WORK TASK: The output must start at the line containing "The image size is (760, 579)." in the records below and stop at the last line, matching each line exactly and leaving out every picture.

THE RECORDS:

※ ※ ※

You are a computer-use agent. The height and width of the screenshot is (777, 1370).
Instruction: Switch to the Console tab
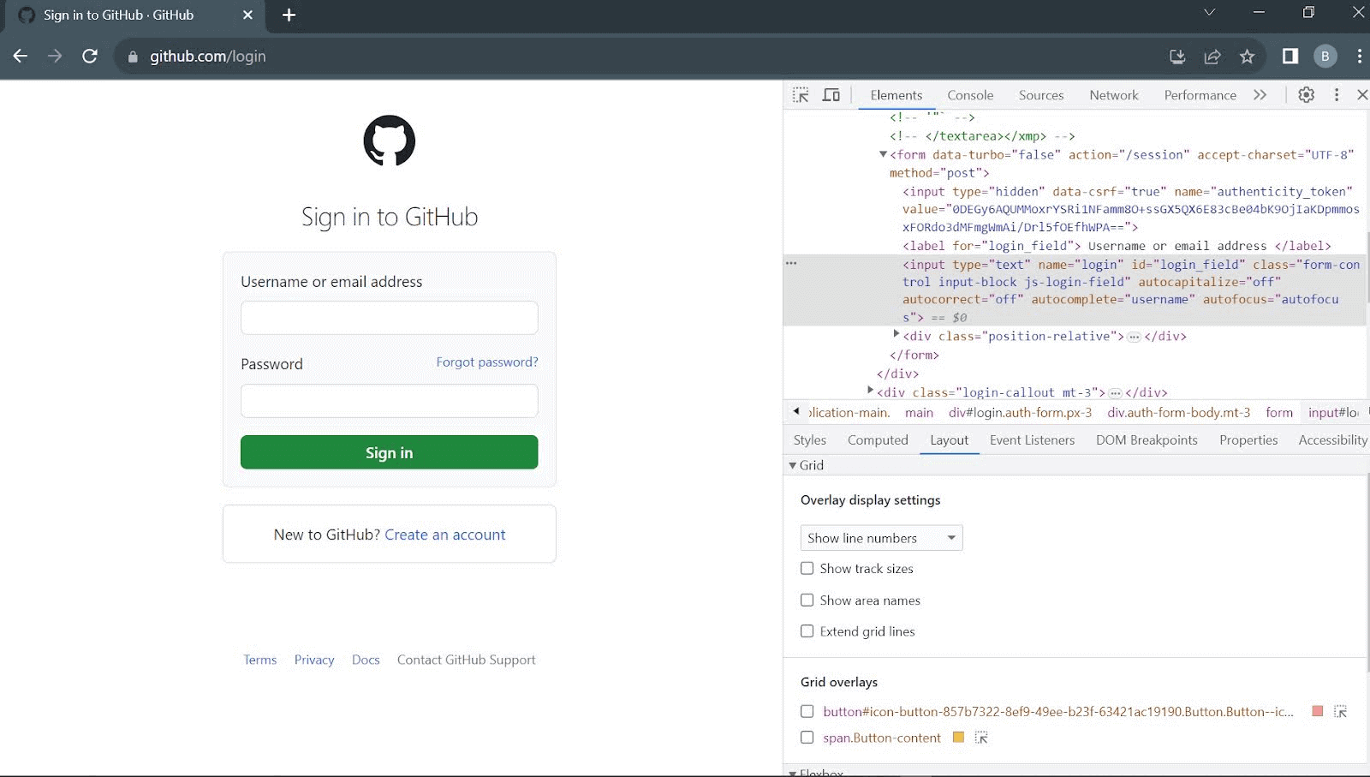(970, 95)
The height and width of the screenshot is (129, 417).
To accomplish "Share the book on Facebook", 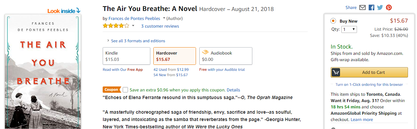I will (371, 7).
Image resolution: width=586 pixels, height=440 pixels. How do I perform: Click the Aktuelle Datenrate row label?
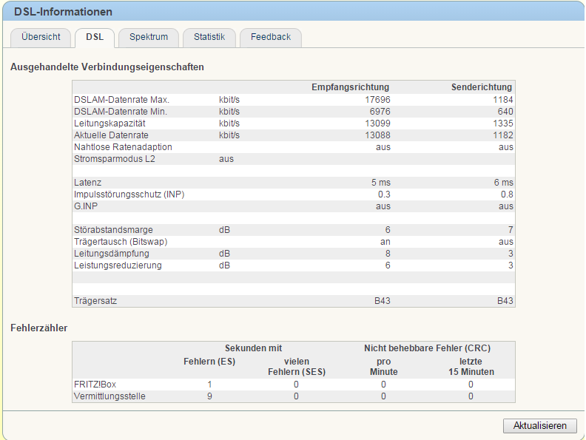tap(111, 135)
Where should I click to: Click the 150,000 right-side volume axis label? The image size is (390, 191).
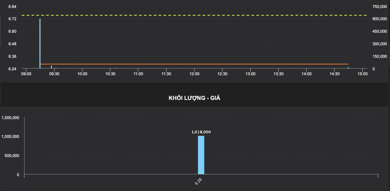(x=380, y=56)
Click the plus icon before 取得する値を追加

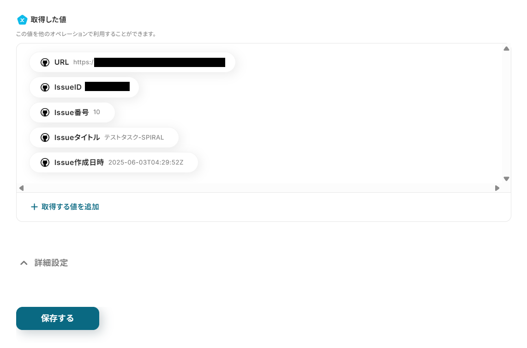pyautogui.click(x=34, y=207)
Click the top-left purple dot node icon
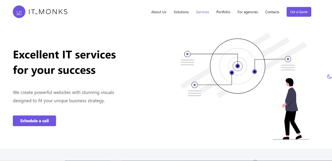 pyautogui.click(x=187, y=54)
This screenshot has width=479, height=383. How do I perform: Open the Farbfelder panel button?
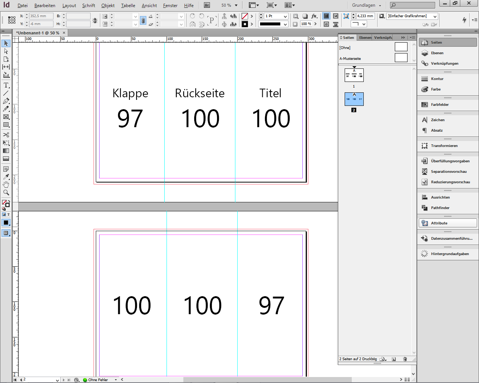[x=440, y=105]
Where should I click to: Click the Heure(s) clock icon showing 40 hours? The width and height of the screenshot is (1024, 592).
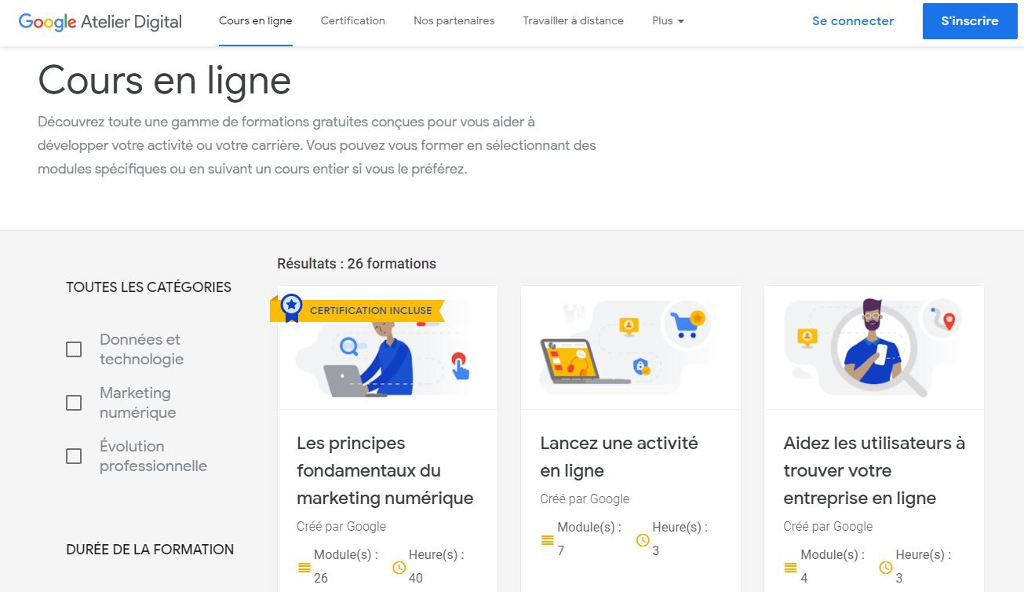pyautogui.click(x=399, y=567)
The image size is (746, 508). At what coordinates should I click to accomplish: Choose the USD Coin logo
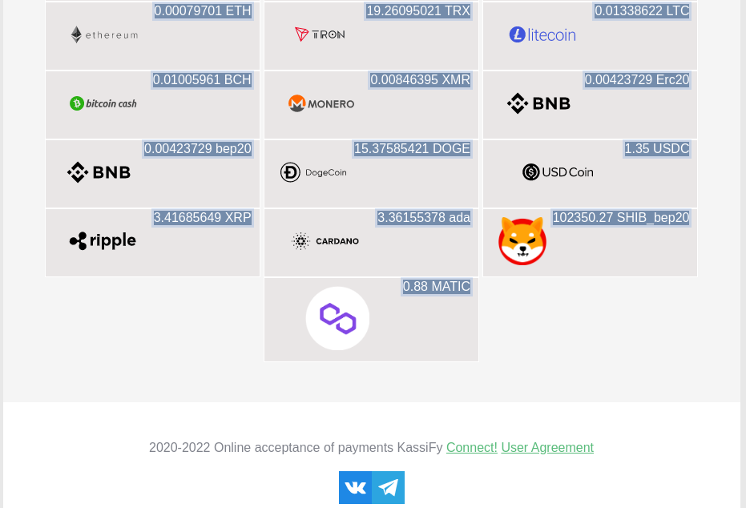click(x=558, y=171)
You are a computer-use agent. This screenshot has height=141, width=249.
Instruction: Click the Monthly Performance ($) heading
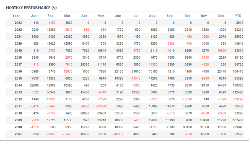[x=31, y=8]
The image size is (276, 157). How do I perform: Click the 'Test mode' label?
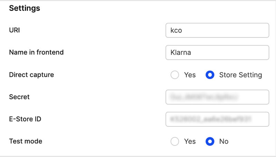(26, 141)
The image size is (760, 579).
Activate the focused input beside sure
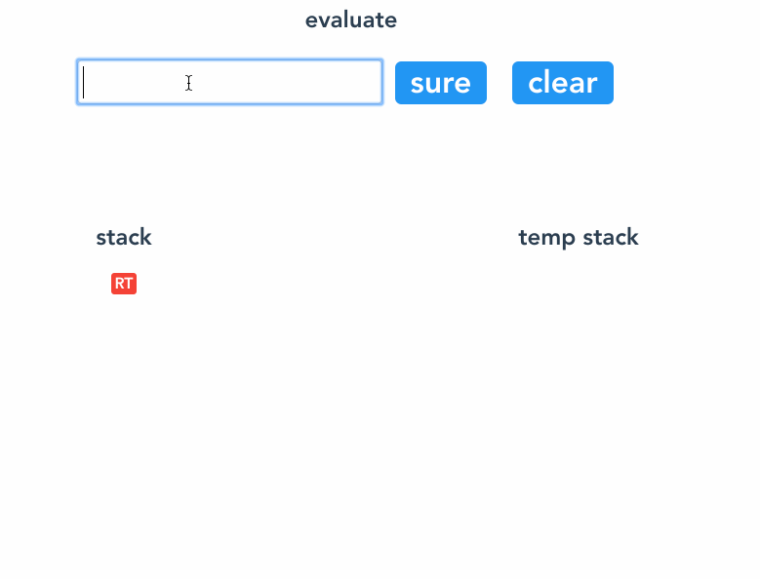coord(229,82)
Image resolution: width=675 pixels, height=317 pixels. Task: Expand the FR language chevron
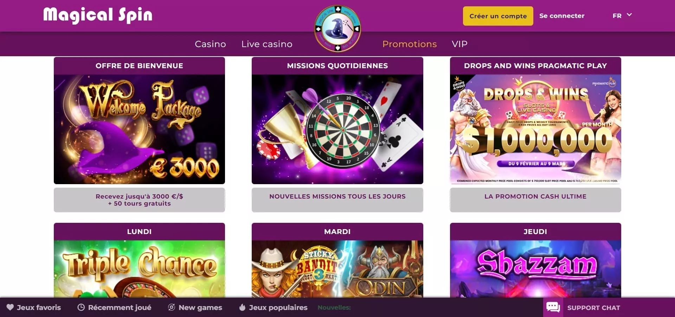pos(629,15)
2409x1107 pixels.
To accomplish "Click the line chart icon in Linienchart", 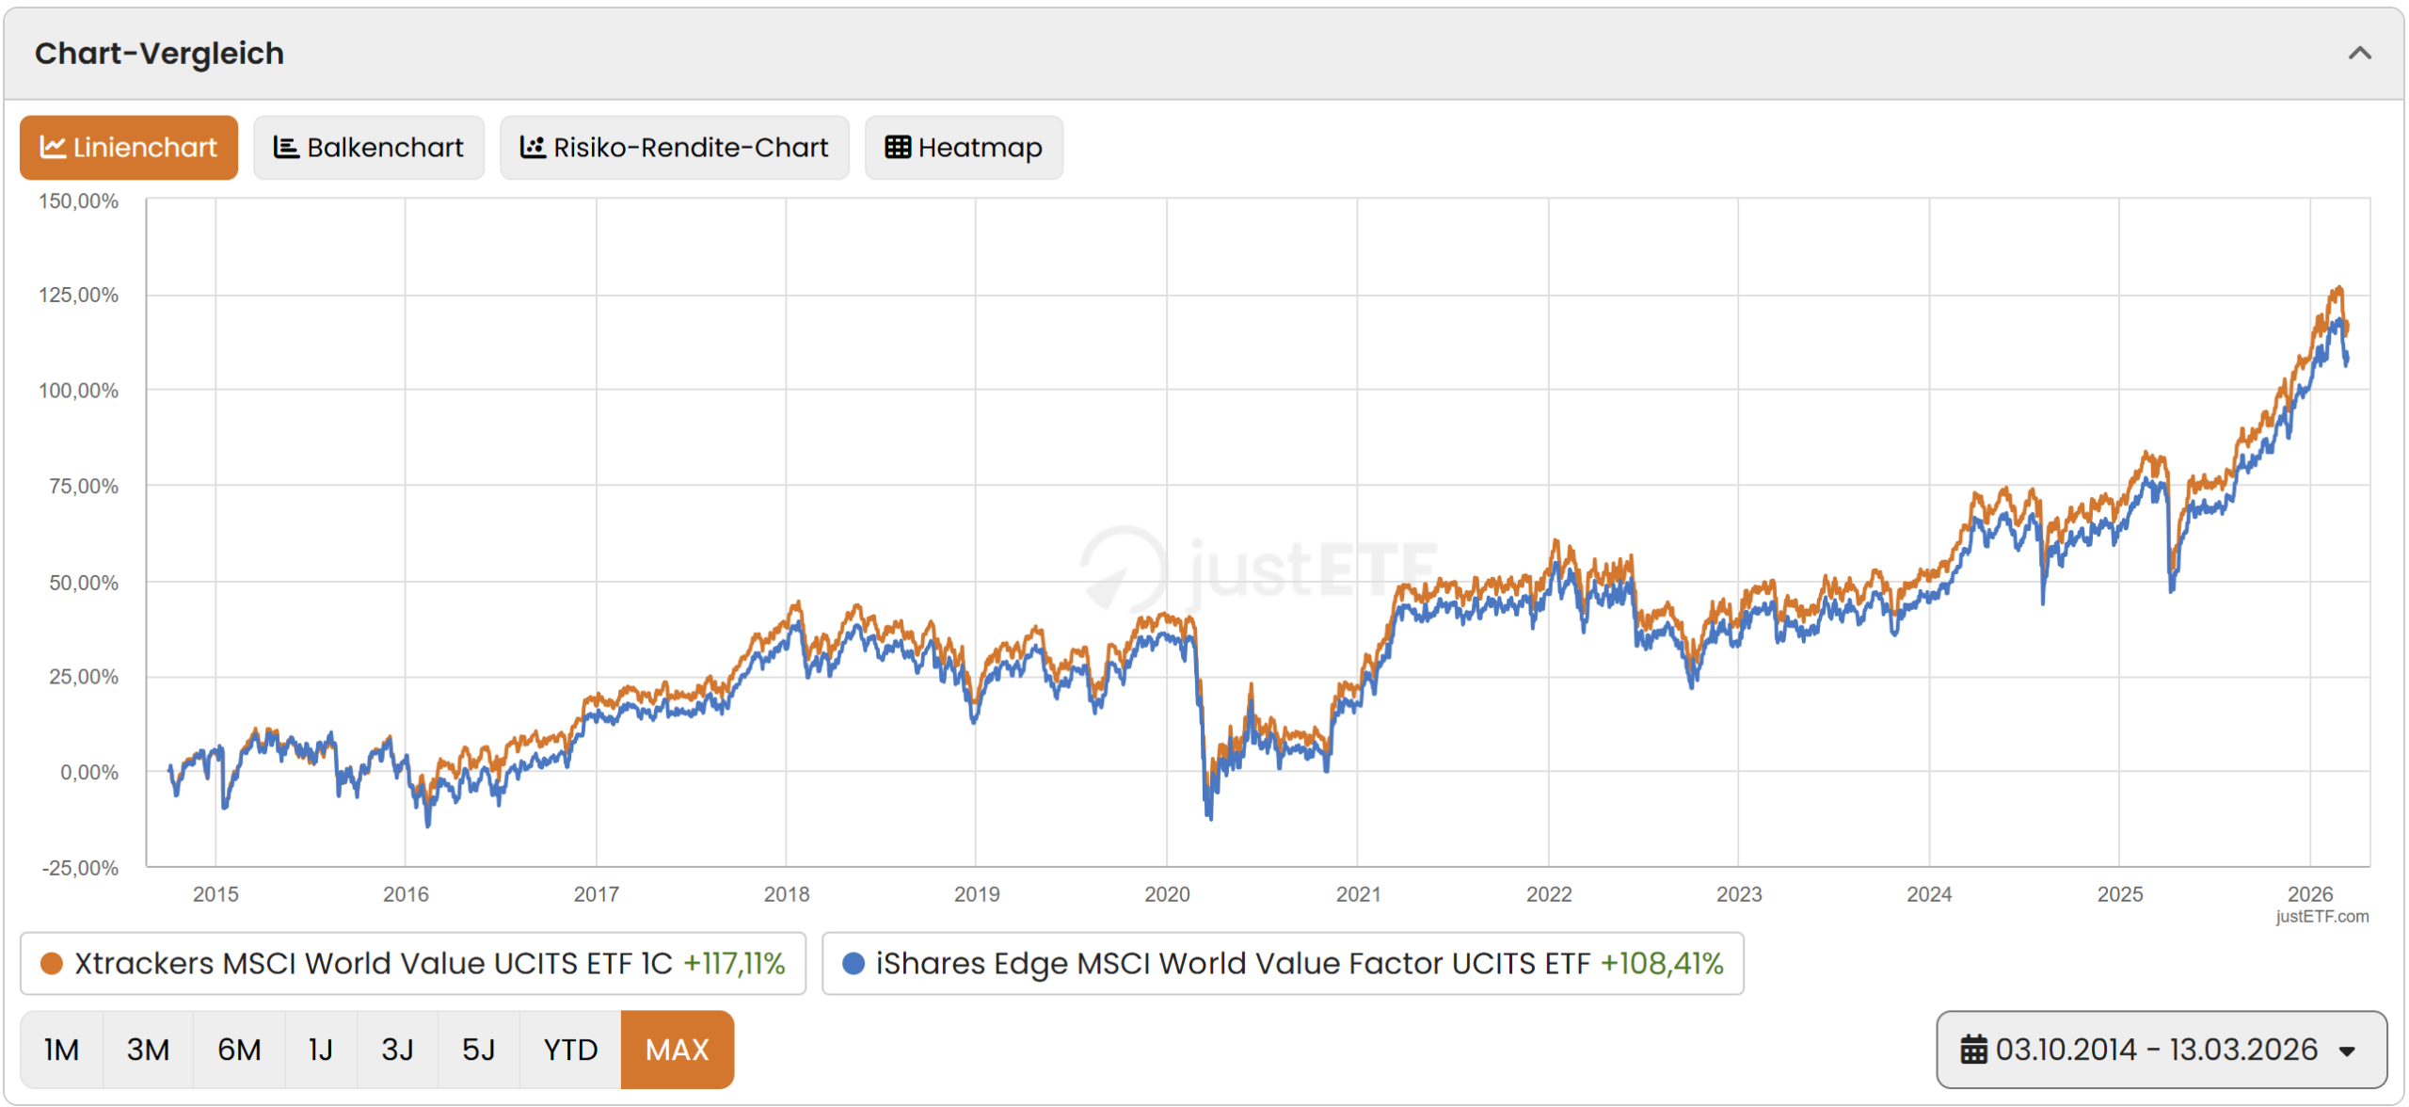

※ ※ ※

THE ANSWER:
The image size is (760, 579).
Activate the focused input beside sure
coord(229,82)
Image resolution: width=675 pixels, height=317 pixels. Task: Expand the FR language chevron
pos(629,15)
2409x1107 pixels.
To accomplish "Click the line chart icon in Linienchart", 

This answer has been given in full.